WeatherSignal allows users to monitor the many sensors on their device - light, magnetism, pressure and more - while contributing to a realtime weather map. At the moment we're not using it make weather predictions, that will come.
The more people using WeatherSignal greater the possibilities become. We've just reached 90,000 downloads worldwide. With a hundred thousand people in single city using this app, we would have a picture of the weather of unprecedented detail. Changes in light would allow the tracking of single clouds and historic data would enable precise modeling of the urban heat island effect. For some more ideas on how this app could be used, check out this blog post we wrote after one week of WeatherSignal.
We will be releasing data dumps of WeatherSignal data for academic use, please contact us if this could be of use to your research.
The addition of a hygrometer and ambient temperature sensor in the Galaxy S4 are evidence of the trend to incorporate more and more sensors into devices. Often these sensors are added with one particular use case in mind - barometers for example are used to assist the GPS in getting an altitude fix; light sensors are used to regulate screen brightness. As with the battery thermometer, these sensors can be repurposed.
Much, perhaps most, of the data in existence is produced by our interactions with the internet, providing a partial view of our lives and surroundings. On aggregate this data can be useful in informing us about the world - for many years Google was able to monitor flu epidemics based on searches for flu symptoms, no-one is sure why, but lately Google has been getting this wrong.
Sensor networks - automated crowdsourcing of data - provide an unmediated view of the world. There will still be noise in the data but it may be of a more predictable sort than the data that can be garnered from social networks.
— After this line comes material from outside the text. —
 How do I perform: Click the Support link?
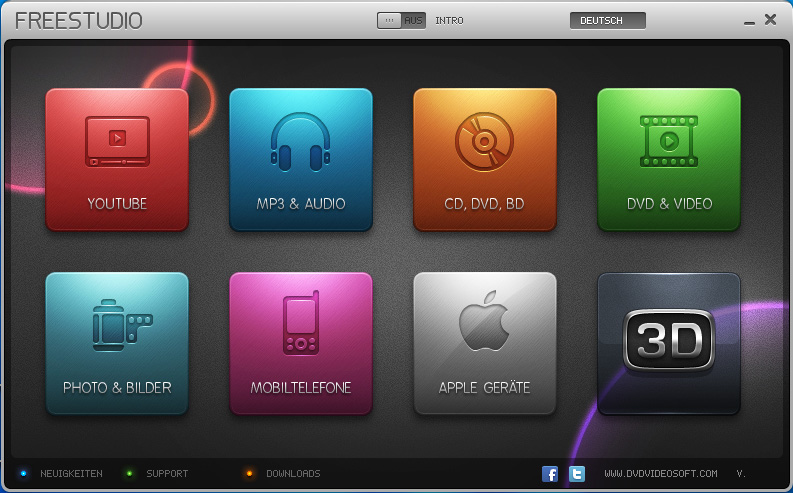[166, 474]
Left: the addition of sensors to Samsung's Galaxy S series The full story of how temperature and humidity sensors made it into the Samsung Galaxy S4 is rather fascinating.
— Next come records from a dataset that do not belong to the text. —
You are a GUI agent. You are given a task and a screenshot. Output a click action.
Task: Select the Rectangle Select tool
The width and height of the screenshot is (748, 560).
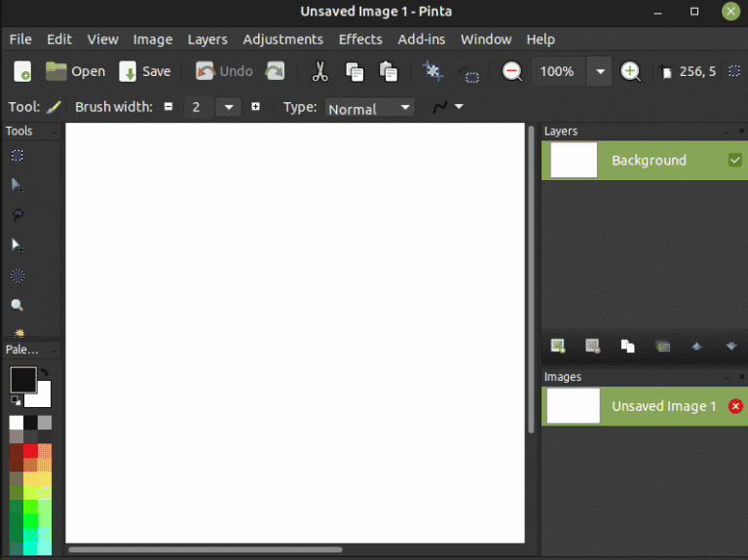tap(18, 156)
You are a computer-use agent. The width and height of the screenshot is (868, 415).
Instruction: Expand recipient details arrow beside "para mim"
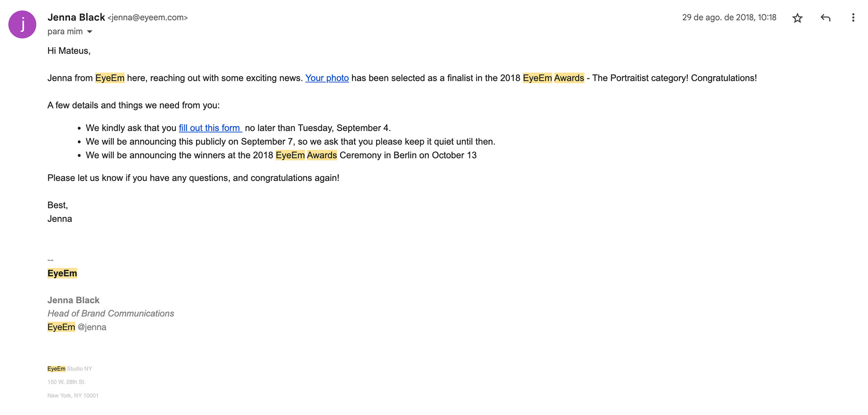pos(90,32)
In as much as being a node in a sensor network is of benefit to society, it is of personal benefit also; but there is a more immediate way in which sensor data could be used: it turns your phone into the personal equivalent of a plane's Black Box Recorder.
Imagine your doctor could instantly access data on which countries you've been in, the extremes of pressure and temperature you'd experienced, the amount of exercise you are getting, even the humidity where you live. The smartphone-sensor-network is poised to become one of the most powerful tools in both meteorology and medicine.
If, like us, you're impatient for the future, you can start using WeatherSignal as your Black Box right now. Here're some instructions on how to use WeatherSignal for Quantified Self tracking.
This study and these apps, and even billion dollar sensor networks like Waze, are just the beginnings of this type of technology. Enough social networks, let's build a better world with sensors.
Right: to improve our weather crowdsourcing, we're trying to understand the conditions readings were taken under (indoors, outdoors, the activities of the user), since our model would likely give better results if we tuned it differently according to these problems. The medical "Black Box" and crowdsourced weather are closely related.